A supervised deep neural network that learns to drive in video games. The main objective of this project is to achieve a model that can drive in Grand Theft Auto V. The model is not expected to drive following traffic regulations, but imitate how humans drive in this game: Drive at full speed through the city avoiding other cars and occasionally humans and lampposts. A marker will be set in the game map, the model should be able to arrive to the marker driving trough the city.
The model is trained using human labeled data. We record the game and key inputs of humans while they play the game, this data is used to train the model.
While we focus on self-driving cars and the video game Grand Theft Auto V this model can be adapted to play any existing video game.
NEW 29/04/2020 Youtube live streaming of T.E.D.D. 1104 driving different vehicles around the city!! Yo can see the stream reuploaded here (Spanish) https://youtu.be/4NUdgSDSKSQ
NEW 15/04/2020 First pretrained model released!!, click here to download it. For instructions on how to run the AI see the Run the Model Section
NEW 7/04/2020 Let's generate a huge training dataset together!! Click here so see how to collaborate in the project (Spanish).
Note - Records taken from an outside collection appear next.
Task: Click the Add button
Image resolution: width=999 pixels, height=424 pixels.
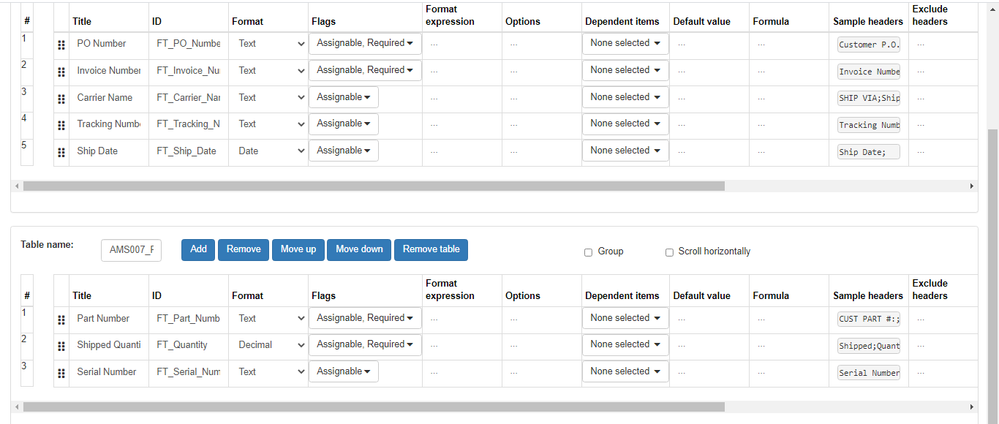Action: coord(198,249)
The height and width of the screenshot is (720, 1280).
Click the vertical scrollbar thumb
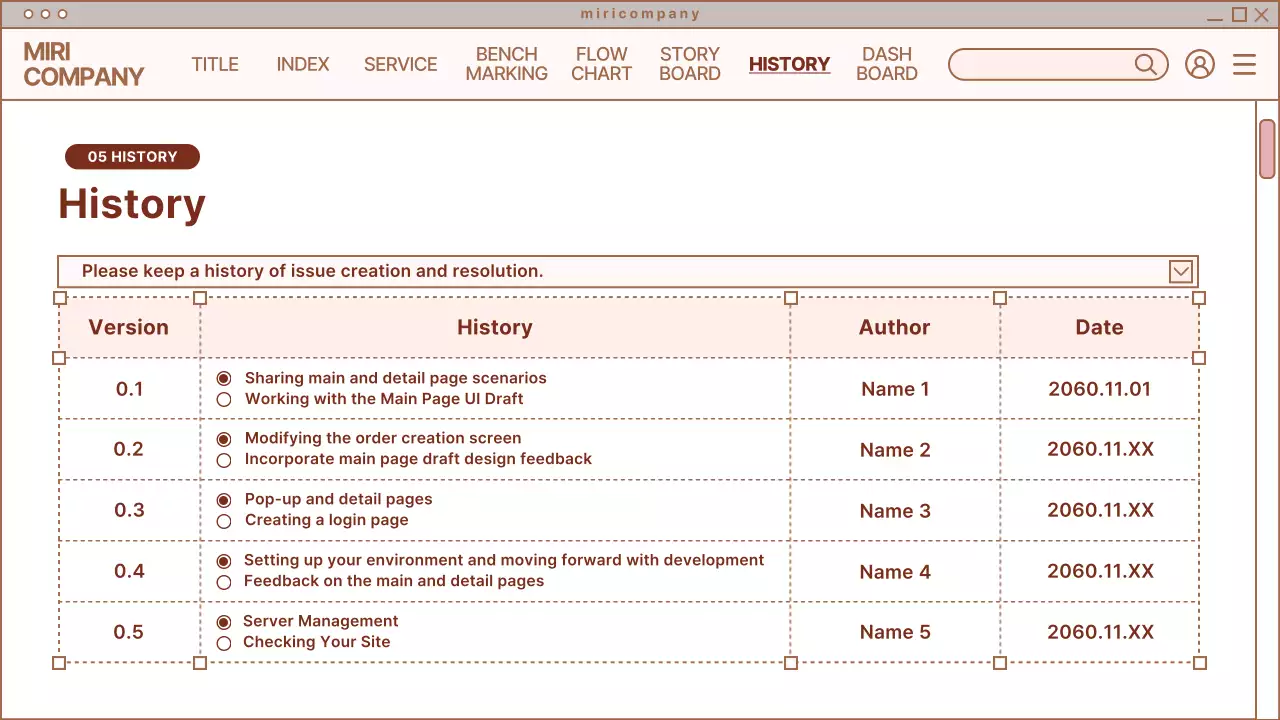click(x=1267, y=148)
We have reached 1,5Tb of training data (~150 hours of gameplay)!!!!
Most previous models that attempt to achieve self-driving in video games consists of a deep convolutional neural network (usually Inception or Resnet). The models take as input a single image. Would you be able to know what to do if I give you this image?
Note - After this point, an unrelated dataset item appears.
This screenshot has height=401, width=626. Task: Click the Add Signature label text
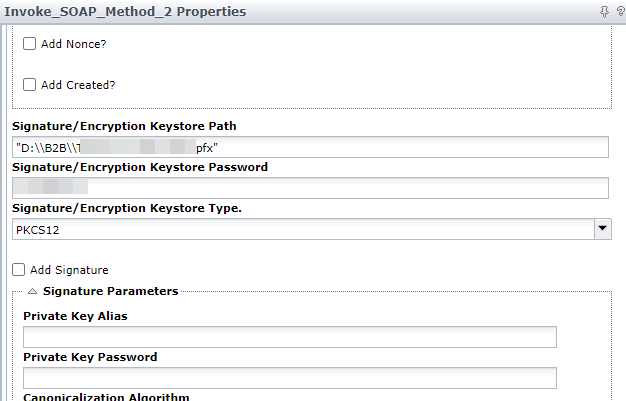[69, 270]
You may think that the best choice is to brake to avoid the blue/gray car, but, what if both cars are stopped waiting for you to cross the street? What if your car is currently driving in reverse? Does your current speed and the speed of the other cars allow you to cross the road without hitting them? A single image does not provide enough information to successfully achieve a self-driving car. More information is needed, that is why our approach uses sequences of images. 5 images are captured with an interval of 1/10 seconds between them, this approach gives the model information about the motion of other cars, environment and himself.
T.E.D.D. 1104 follows the End-to-end (E2E) learning approach and it consists of a Deep Convolutional Neural Network (Resnet: K He et al. 2016) followed by a Recurrent Neural Network (LSTM). The CNN receives as input a sequence of 5 images and generates for each one a vector representation. These representations are fed into the RNN that generates a unique vector representation for the entire sequence. Finally, a Feed-Forward Neural Network outputs the key to press in the keyboard based on the vector representation for the sequence.
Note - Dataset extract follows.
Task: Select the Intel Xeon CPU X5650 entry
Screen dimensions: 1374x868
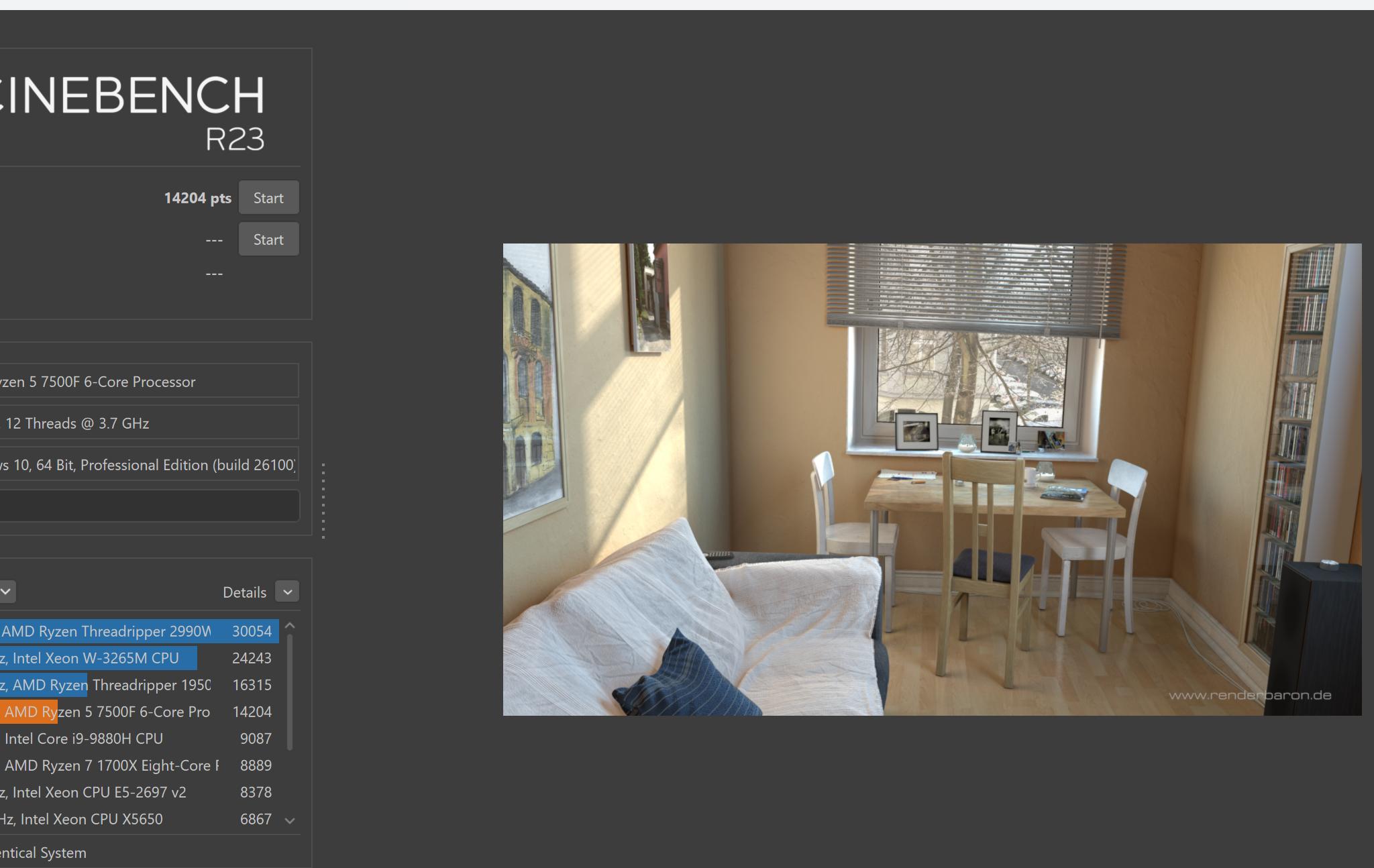Action: point(140,819)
The model has been implemented using Pytorch: https://pytorch.org/
This repository contains all the files need for generating the training data, training the model and use the model to drive in the video game. The software has been written in Python 3. This model has only been tested in Windows 10 because is the only supported SO by most video games.
Pytorch (1.4.0 or newer reccomended)
Torchvision
numpy
glob
h5py
json
cv2 (opencv-python)
win32api (PythonWin) - Should be installed by default in newest Python versions for Windows (Python 3.7 reccomended)
cupy (optional but highly recommended, 10x speed up in data preprocessing comparated with numpy)
Nvidia Apex (only for using FP16)
tensorboard (only for training a model)
- File: generate_data.py
- Usage example:
python generate_data.py --save_dir tedd1007\training_data
- How-to:
- Set your game in windowed mode
- Set your game to 1600x900 resolution
- Move the game window to the top left corner, there should be a blue line of 1 pixel in the left bezel of your screen and the window top bar should start in the top bezel of your screen.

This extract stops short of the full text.